EXERCISE GOAL:
From the line that contains "How do I perform: Click" to the final line below, both included, print each line exactly and skip the pictures.

--- AVAILABLE DATA Enclosed Below ---

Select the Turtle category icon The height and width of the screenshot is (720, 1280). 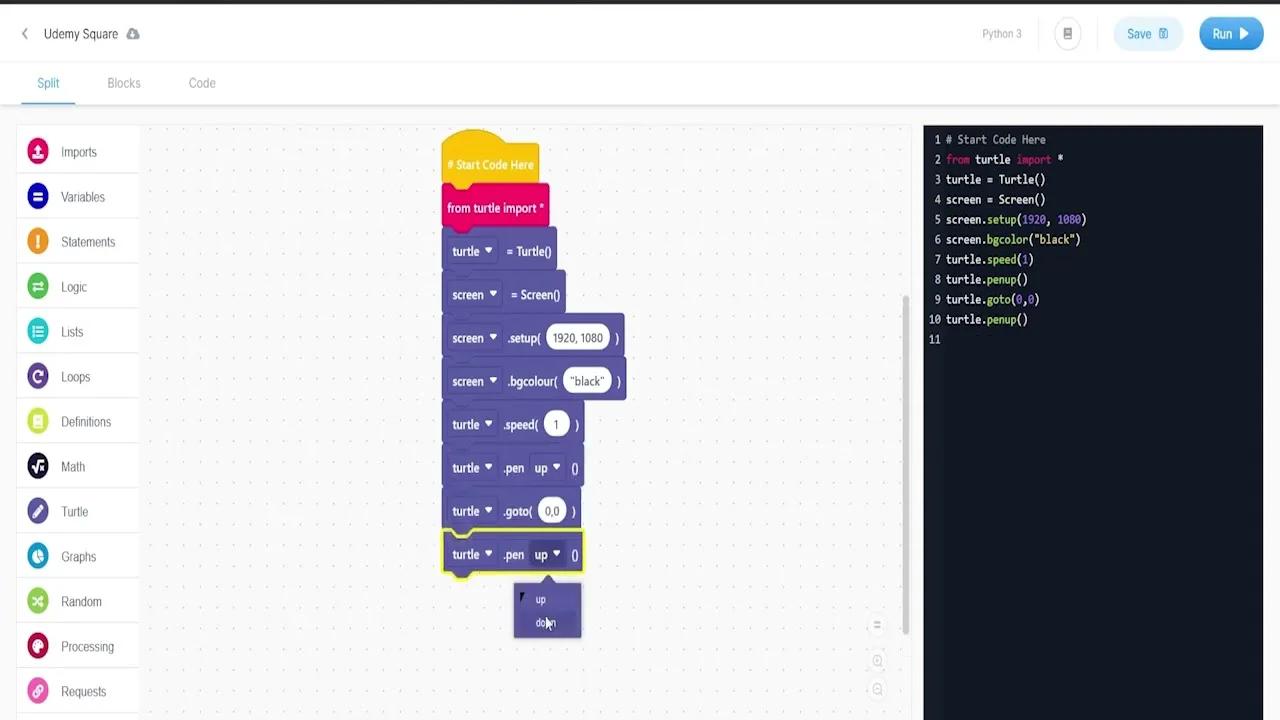pyautogui.click(x=38, y=512)
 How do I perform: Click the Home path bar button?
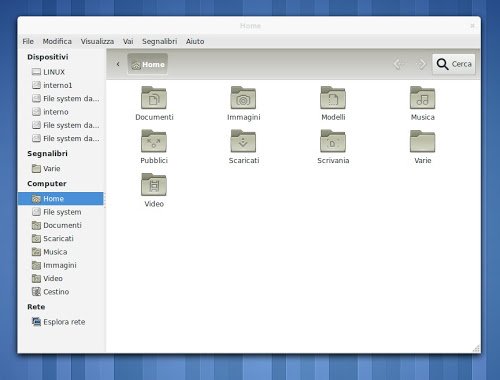click(148, 64)
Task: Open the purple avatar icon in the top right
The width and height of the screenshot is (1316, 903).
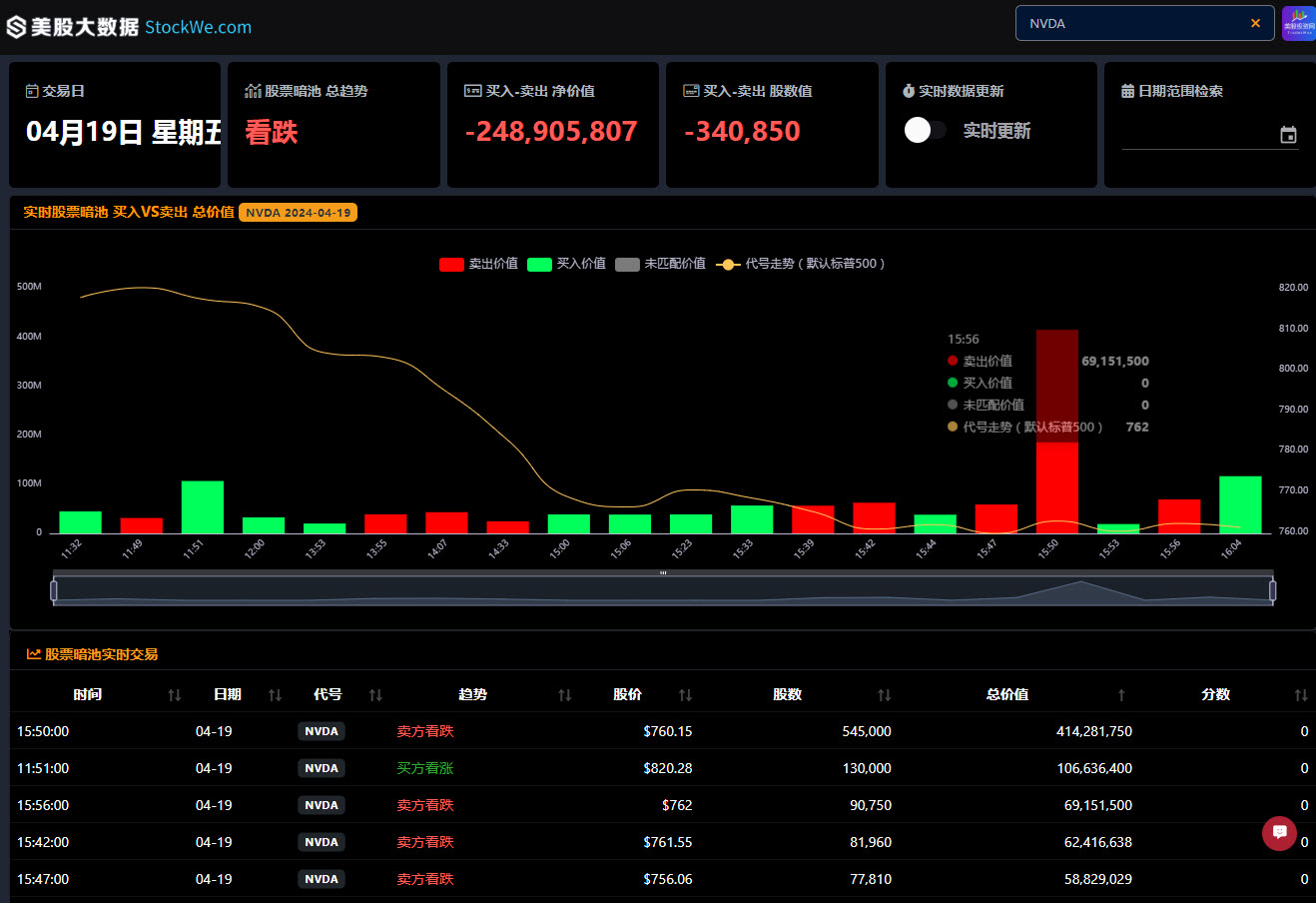Action: pos(1299,23)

--- End of Enclosed AVAILABLE DATA ---

TASK OUTPUT:
 How do I perform: Click the Home path bar button?
click(148, 64)
Task: Open the purple avatar icon in the top right
The width and height of the screenshot is (1316, 903).
Action: pos(1299,23)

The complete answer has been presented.